▶ WORK TO BE COMPLETED
Report every line of the listing that contains the word "section", writing out each such line in full.

[START]

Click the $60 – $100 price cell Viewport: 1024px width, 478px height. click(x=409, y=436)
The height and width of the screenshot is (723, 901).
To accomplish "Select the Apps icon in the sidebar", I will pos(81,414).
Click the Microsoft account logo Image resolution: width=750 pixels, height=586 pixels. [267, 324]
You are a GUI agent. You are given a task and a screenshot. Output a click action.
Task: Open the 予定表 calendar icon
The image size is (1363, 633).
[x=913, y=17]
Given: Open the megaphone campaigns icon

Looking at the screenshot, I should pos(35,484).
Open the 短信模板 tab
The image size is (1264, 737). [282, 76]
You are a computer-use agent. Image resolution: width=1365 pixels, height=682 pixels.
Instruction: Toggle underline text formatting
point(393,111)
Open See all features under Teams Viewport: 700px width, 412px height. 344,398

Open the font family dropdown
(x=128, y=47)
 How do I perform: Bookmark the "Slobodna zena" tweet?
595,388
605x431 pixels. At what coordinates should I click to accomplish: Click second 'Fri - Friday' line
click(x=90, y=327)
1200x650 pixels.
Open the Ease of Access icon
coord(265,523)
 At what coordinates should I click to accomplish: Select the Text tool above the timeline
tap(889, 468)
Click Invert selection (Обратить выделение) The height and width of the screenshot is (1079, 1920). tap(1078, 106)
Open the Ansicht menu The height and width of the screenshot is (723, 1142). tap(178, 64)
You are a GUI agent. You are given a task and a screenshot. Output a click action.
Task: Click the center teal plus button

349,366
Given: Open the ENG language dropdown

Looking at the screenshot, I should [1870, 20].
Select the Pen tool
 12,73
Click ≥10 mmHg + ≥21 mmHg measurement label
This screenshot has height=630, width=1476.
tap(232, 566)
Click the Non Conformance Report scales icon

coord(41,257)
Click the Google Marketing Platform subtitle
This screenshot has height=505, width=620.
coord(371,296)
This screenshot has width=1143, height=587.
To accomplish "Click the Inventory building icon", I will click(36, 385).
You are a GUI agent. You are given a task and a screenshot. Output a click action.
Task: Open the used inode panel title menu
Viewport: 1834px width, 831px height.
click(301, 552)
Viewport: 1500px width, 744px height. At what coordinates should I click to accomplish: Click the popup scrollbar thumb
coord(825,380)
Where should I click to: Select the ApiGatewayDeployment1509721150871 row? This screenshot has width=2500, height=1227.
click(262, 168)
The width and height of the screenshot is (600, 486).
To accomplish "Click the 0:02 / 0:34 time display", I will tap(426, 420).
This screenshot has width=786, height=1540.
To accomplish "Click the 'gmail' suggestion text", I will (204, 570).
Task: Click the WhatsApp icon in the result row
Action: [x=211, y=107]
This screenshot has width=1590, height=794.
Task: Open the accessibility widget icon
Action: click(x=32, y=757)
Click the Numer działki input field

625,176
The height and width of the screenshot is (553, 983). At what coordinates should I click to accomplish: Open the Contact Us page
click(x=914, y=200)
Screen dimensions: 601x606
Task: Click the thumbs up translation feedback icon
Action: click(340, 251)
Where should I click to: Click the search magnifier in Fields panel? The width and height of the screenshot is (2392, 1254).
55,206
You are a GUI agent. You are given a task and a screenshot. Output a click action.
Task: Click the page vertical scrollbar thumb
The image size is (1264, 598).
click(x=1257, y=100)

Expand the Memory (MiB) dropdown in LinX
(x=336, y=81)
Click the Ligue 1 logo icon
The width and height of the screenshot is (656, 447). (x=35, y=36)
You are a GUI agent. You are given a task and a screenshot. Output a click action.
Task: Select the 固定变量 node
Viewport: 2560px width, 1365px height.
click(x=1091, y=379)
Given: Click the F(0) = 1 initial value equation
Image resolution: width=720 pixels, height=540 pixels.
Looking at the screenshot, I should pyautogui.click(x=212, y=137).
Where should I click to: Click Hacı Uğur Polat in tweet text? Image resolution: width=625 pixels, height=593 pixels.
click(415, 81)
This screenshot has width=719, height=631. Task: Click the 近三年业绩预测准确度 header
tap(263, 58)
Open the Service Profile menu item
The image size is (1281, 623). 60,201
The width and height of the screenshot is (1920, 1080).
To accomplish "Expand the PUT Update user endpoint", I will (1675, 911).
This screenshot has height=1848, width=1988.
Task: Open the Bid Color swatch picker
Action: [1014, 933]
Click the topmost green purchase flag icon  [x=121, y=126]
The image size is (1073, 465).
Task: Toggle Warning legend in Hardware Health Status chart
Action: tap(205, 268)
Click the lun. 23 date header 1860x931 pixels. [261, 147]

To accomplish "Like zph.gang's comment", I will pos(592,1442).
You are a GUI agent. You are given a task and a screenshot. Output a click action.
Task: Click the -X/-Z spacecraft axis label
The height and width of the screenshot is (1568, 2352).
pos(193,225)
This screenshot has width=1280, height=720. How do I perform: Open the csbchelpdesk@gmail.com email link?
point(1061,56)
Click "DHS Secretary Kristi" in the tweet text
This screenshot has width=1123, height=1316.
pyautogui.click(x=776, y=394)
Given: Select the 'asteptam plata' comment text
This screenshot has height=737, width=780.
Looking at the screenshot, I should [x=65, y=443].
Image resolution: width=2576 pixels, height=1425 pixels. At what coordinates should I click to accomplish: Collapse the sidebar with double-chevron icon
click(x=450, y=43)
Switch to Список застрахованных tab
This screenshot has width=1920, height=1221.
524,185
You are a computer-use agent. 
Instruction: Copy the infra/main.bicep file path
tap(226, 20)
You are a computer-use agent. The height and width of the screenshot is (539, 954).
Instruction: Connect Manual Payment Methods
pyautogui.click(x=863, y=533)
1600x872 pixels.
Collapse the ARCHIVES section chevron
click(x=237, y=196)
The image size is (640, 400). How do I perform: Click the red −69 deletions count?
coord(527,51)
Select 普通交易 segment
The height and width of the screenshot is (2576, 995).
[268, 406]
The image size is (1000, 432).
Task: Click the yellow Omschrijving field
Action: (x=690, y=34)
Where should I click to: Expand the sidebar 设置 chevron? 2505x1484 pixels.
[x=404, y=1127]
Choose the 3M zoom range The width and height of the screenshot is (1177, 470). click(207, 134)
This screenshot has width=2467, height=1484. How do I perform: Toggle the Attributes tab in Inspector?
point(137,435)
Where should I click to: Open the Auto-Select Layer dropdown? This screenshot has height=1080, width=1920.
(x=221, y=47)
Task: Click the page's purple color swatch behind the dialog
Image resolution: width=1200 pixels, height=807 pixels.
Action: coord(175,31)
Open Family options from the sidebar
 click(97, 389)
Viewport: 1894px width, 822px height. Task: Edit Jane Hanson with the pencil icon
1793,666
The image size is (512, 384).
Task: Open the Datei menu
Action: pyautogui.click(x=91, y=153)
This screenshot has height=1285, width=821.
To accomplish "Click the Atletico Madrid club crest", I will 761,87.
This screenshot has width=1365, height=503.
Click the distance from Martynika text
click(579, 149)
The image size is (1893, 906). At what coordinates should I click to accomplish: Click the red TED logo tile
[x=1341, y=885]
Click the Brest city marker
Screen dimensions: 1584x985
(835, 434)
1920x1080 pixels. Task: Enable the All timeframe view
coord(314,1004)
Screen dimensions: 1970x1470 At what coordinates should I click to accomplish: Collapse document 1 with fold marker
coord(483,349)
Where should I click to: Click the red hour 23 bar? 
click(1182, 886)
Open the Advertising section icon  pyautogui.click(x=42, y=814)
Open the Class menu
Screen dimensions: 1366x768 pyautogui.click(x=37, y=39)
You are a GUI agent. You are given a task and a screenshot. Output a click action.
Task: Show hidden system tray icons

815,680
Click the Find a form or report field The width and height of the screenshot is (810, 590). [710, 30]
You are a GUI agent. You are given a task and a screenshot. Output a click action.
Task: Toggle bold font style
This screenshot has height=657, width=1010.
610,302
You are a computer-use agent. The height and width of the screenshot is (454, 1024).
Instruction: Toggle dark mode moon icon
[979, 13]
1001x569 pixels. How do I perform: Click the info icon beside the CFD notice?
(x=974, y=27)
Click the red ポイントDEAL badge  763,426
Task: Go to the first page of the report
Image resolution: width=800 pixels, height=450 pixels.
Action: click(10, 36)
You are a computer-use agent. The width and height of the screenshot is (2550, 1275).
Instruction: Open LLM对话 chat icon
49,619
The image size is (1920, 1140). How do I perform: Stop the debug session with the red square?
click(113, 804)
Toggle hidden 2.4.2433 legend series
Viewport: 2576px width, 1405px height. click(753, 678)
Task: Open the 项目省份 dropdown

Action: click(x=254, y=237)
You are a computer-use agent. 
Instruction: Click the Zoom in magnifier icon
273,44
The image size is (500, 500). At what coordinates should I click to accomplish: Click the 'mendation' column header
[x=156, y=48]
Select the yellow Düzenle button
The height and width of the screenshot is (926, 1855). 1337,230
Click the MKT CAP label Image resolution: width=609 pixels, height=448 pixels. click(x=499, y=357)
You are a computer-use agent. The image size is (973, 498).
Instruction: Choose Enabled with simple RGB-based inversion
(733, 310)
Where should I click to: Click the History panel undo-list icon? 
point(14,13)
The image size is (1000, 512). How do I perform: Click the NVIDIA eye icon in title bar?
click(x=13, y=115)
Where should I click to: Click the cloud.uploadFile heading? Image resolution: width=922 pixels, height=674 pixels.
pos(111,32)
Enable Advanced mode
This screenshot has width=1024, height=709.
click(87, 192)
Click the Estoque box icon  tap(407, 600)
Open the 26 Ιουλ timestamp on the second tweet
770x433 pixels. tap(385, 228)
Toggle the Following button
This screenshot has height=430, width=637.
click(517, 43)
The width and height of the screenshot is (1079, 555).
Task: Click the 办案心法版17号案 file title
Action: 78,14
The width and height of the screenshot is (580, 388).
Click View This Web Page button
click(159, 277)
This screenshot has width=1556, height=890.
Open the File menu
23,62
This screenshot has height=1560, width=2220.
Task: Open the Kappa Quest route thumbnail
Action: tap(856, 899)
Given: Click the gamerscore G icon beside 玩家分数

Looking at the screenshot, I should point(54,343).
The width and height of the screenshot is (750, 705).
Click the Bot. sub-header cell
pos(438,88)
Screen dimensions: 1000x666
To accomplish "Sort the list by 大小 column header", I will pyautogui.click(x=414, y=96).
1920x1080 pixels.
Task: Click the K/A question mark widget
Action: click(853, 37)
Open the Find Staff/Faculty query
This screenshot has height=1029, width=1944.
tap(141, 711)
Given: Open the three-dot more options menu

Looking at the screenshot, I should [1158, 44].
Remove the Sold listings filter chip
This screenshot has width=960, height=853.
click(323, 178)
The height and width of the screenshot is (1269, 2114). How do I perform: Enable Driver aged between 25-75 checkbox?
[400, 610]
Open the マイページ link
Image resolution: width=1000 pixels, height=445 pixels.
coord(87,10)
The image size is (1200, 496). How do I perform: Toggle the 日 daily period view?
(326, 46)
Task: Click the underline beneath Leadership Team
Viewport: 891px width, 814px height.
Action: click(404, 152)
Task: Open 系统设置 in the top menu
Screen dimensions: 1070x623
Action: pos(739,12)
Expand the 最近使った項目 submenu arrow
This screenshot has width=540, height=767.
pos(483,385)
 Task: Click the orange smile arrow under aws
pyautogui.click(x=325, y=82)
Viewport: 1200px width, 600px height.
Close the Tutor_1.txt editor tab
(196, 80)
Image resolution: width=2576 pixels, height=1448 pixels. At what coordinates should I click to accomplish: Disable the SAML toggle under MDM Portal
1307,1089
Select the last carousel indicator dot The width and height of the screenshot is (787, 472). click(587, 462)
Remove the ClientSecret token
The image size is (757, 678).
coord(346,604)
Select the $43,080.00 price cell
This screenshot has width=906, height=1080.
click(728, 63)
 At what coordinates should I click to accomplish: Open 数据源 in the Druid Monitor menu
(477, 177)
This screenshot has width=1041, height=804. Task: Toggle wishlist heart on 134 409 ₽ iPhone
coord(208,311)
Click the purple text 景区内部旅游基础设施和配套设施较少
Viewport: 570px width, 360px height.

[END]

▶ WRITTEN SOLUTION
Collapse the ARCHIVES section chevron
Open the Advertising section icon  pyautogui.click(x=42, y=814)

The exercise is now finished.